**GIVEN TEXT**
More than 300 people died when a twin truck bomb exploded followed by a massive fireball. The trucks had managed to enter the area with their payload of bombs hidden under sacks of sugar, rice and other foods undetected.
The bombers appear to have had connections with local businessmen and even security guards who waved them through. Most worrying, said one regional analyst, “their sophisticated explosives may have been obtained from the very U.S.-backed peacekeepers who are supposed to be fighting the terrorists.
“As more details emerge,” adds Bard professor Helen C. Epstein, “it is becoming brutally clear that Washington’s militarized approach to the Somali crisis is backfiring. Ghastly as al-Shabaab is, negotiating with the group may be the only road to peace.”
“This war has been a march of folly from day one,” continues Prof. Epstein. “After years of instability, Somalia was taken over in June 2006 by the Islamic Courts Union (ICU), a modest Islamist coalition. For the first time in a generation, the streets were safe, the ports were open, garbage was collected, and the courts were dealing with the enormous backlog of contract disputes and other matters.”
This group was to earn the displeasure of Pres. George Bush who tried to chase them from power with help from Ethiopia. Mogadishu was flattened as a result and three-quarters of its population were forced to flee. This brutal assault radicalized the ICU’s youth wing, al-Shabaab, which had committed virtually no atrocities while the ICU held power.

**INFORMATION SHOWN**
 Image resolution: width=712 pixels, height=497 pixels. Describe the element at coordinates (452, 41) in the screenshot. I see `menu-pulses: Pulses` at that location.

**TASK REQUIREMENTS**
Extend the piece on the Mogadishu truck bombing and U.S. policy in Somalia by continuing from the end of its last paragraph.

**RESULT**
Washington’s reaction to the recent bombing was swift. “Such cowardly attacks reinvigorate the commitment of the United States to assist our Somali and African Union partners to combat the scourge of terrorism… ” the U.S. Mission to Somalia said in a press release.
“If this means more fire power, it will mean only more misery for the Somali people and their regional neighbors,” Epstein concluded. “Over a decade of intense firepower and at times brilliant military tactics has not made Somalia or its neighbors safer. In fact, lawlessness has only increased.”
Meanwhile, friends and family are mourning the death of Mohamud Hassan Elmi, 35. a senior civil servant in charge of humanitarian aid in Somalia and a dual US-Somali citizen. Also deceased in the bomb blast was Daphne Caruana Galizia, an investigative journalist who worked on the Panama Papers story.